● **Problem details**
Reprint all entries without any alteration.

● **Supplied records**
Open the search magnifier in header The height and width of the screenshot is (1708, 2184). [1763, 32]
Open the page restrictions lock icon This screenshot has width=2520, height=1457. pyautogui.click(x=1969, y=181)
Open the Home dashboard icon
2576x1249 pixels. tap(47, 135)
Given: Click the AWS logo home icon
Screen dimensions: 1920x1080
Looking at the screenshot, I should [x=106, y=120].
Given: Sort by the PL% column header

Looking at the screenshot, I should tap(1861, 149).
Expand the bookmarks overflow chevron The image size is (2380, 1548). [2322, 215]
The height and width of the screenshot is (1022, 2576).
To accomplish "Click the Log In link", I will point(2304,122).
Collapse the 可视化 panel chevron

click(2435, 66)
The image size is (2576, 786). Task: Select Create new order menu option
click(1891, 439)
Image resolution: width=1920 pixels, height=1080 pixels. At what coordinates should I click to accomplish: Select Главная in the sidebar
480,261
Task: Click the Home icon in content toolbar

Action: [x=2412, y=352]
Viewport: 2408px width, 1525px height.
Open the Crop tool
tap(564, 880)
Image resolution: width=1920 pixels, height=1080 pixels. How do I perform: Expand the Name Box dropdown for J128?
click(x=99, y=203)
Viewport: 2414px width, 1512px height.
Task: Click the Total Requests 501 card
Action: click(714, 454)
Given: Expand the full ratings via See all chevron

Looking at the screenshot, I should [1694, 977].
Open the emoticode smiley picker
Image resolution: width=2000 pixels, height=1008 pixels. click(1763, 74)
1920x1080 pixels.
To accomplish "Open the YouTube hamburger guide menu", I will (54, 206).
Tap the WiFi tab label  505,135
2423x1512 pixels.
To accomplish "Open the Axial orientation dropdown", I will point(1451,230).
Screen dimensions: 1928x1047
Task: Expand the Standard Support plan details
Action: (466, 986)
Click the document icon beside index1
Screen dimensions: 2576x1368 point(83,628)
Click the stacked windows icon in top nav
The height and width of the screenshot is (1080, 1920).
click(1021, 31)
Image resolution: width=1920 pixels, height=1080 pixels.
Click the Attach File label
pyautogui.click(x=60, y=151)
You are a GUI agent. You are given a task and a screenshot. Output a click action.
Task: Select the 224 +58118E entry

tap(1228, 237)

● **Answer area**
Open the search magnifier in header The height and width of the screenshot is (1708, 2184). [1763, 32]
Open the page restrictions lock icon This screenshot has width=2520, height=1457. pyautogui.click(x=1969, y=181)
Open the Home dashboard icon
2576x1249 pixels. tap(47, 135)
Given: Click the AWS logo home icon
Screen dimensions: 1920x1080
Looking at the screenshot, I should [x=106, y=120].
Given: Sort by the PL% column header

Looking at the screenshot, I should tap(1861, 149).
Expand the bookmarks overflow chevron The image size is (2380, 1548). [2322, 215]
The height and width of the screenshot is (1022, 2576).
To accomplish "Click the Log In link", I will point(2304,122).
Collapse the 可视化 panel chevron

click(2435, 66)
The image size is (2576, 786). Task: Select Create new order menu option
click(1891, 439)
Image resolution: width=1920 pixels, height=1080 pixels. At what coordinates should I click to accomplish: Select Главная in the sidebar
480,261
Task: Click the Home icon in content toolbar

Action: [x=2412, y=352]
Viewport: 2408px width, 1525px height.
Open the Crop tool
tap(564, 880)
Image resolution: width=1920 pixels, height=1080 pixels. How do I perform: Expand the Name Box dropdown for J128?
click(x=99, y=203)
Viewport: 2414px width, 1512px height.
Task: Click the Total Requests 501 card
Action: click(714, 454)
Given: Expand the full ratings via See all chevron

Looking at the screenshot, I should [1694, 977].
Open the emoticode smiley picker
Image resolution: width=2000 pixels, height=1008 pixels. click(1763, 74)
1920x1080 pixels.
To accomplish "Open the YouTube hamburger guide menu", I will (54, 206).
Tap the WiFi tab label  505,135
2423x1512 pixels.
To accomplish "Open the Axial orientation dropdown", I will point(1451,230).
Screen dimensions: 1928x1047
Task: Expand the Standard Support plan details
Action: (466, 986)
Click the document icon beside index1
Screen dimensions: 2576x1368 point(83,628)
Click the stacked windows icon in top nav
The height and width of the screenshot is (1080, 1920).
click(1021, 31)
Image resolution: width=1920 pixels, height=1080 pixels.
Click the Attach File label
pyautogui.click(x=60, y=151)
You are a GUI agent. You are given a task and a screenshot. Output a click action.
Task: Select the 224 +58118E entry

tap(1228, 237)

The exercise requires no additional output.